# Well pooh...



## RemudaOne (Jul 4, 2012)

Dropped off the one ewe lamb that I am keeping at my friends house today to wean her. I just went and spent about 15 minutes out there looking at what's left of my flock. I don't like it..... There's almost no one left! I know, I know, I started out with ten ewes and a ram..... That's what's out there right now. Once I get the ewe lamb back, it'll make eleven ewes and the ram. It's been since December 22nd that there were so few sheep here  . 

Well, I know how to fix that. Two good dorper shows/sales coming up pretty quick


----------



## BrownSheep (Jul 4, 2012)

You are so well behaved. We have yet to get rid of a ewe lamb....we just keep on getting rams.. Last January I had five sheep. As of today I have 33. By the end of the summer Ill have 26...and that's only if I prevent myself from buying any!


----------



## TexasShepherdess (Jul 4, 2012)

Like potato chips they are! LOL


----------



## bonbean01 (Jul 5, 2012)

Yes...they are addicting for sure.  Getting that empty nest feeling Kristi?  

Once lambing begins that will all change...we'll all be on here at all hours of the night...excited, happy, worried, broken hearted, sleep deprived :/

We are limited here by the small number of acres we have which is a good thing since we're not getting any younger and at hoof trimming time a large herd in this heat would about kill me...yet...when I see someone selling, get that twinge...LOLOL!

This year we have been really fortunate in that the neighbours across the road have our excess and I can still go see them.  Have one wether destined for freezer camp and will be counting on you Kristi when I turn into a sobbing fool


----------



## RemudaOne (Jul 6, 2012)

Brown, I don't know about well-behaved .  I sell the babies and then buy more expensive sheep, LOL!  My hubby is very good about all of this but I may not volunteer the price info on my next purchases (I'm looking to buy some super nice ewes)......But if he asks I'll tell the truth, haha!

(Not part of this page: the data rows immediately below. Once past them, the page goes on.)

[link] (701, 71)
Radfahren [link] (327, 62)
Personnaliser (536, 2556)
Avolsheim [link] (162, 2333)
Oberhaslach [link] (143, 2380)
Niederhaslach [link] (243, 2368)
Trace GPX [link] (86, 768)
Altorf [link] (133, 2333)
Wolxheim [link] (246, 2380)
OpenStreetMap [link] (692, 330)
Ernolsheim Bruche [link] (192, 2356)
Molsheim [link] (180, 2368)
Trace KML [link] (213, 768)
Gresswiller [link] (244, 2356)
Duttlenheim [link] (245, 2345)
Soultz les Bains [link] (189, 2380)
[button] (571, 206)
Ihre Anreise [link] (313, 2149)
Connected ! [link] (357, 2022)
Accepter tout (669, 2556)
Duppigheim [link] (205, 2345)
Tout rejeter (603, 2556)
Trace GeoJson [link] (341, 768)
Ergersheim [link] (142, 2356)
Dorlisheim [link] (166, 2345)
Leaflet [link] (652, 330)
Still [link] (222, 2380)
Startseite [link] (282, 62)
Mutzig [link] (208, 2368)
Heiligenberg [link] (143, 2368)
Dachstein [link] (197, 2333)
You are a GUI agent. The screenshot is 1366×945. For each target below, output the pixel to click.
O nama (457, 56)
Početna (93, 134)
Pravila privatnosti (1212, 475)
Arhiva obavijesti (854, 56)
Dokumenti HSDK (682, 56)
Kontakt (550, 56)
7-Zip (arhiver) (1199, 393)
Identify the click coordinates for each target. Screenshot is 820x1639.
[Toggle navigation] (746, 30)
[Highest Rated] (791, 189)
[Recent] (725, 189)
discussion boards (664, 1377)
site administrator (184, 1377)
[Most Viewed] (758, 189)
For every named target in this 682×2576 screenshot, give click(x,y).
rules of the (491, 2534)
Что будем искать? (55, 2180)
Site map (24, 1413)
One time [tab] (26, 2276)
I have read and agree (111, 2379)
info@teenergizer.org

Bon, we've had the "letting them go" conversation, huh?  It's not easy but like we agreed before, if we can't let them go we can't have them at all.  I take comfort in knowing that I provided them with a very, very good life while they were with me and if I sell them privately, I make sure they go to a good place.  This may not be very ethical but I can tell you that I have backed out on a sale when a better home came along.  In this case, I don't care what the original buyer thinks.  What I care about is my animals .  I'm not a sheep cuddler.... I will give them scratches and such because I enjoy that and just so they are a little easier to handle and not so freaky that they think I am going to try to kill them if I touch them.  But keeping that bit of distance, helps me tremendously. 

Already in the planning stages of a couple of sheep buying road trips, LOL!


----------



## bonbean01 (Jul 6, 2012)

Yup...we had the letting go talk last fall after we took two ram lambs to freezer camp.  I totally agree with you on giving them the best life possible and also if we can't let go, we can't keep them at all.

Guess my problem is that I do cuddle my sheep...big time...LOLOL...every one of them we got as young lambs and then had to replace our ram to avoid inbreeding and now we are at our limit for the pastures we have for them...so, no going to sales for me.  Since we started out with all young lambs, they were all babies and I call them with a "come babies" which they all respond to and come running...even the older ones...makes visitors give me a strange look to be calling them all babies.

The only one I do not cuddle is the ram...he is a sweet guy, but learned the hard way why not to do that with our first ram.  We were behind the learning curve in the beginning and some lessons are learned the hard way...really hard...slammed up onto a tree and in total shock!  

We have one ewe...my favourite of course that is 3 years old now and yet to have her first lamb.  Gave her the shots for five days from the vet...had her alone with the ram for over two months, and now we wait...her first possible due date if she is pregnant would be July 21st...if no lamb, then another hard decision to be made here.  She's always had a small little udder since she was a year old and I think I'm seeing maybe a little more roundness in it????  Wishful thinking or maybe she really is pregnant.  I'm already giving hubby all the reasons we should keep her even if she is barren, but we'll see.

More photos from you please...don't let your new camera get rusty now


----------



## TexasShepherdess (Jul 7, 2012)

RemudaOne said:
			
		

> Already in the planning stages of a couple of sheep buying road trips, LOL!


And a "backyard herds" Member meet too!!!! Whats cooler then sheep sales and meeting internet friends in person!!??


----------



## RemudaOne (Jul 8, 2012)

"More photos from you please...don't let your new camera get rusty now"

Yes ma'am, Ms. Bonbean 


"And a "backyard herds" Member meet too!!!! Whats cooler then sheep sales and meeting internet friends in person!!??"

You betcha


----------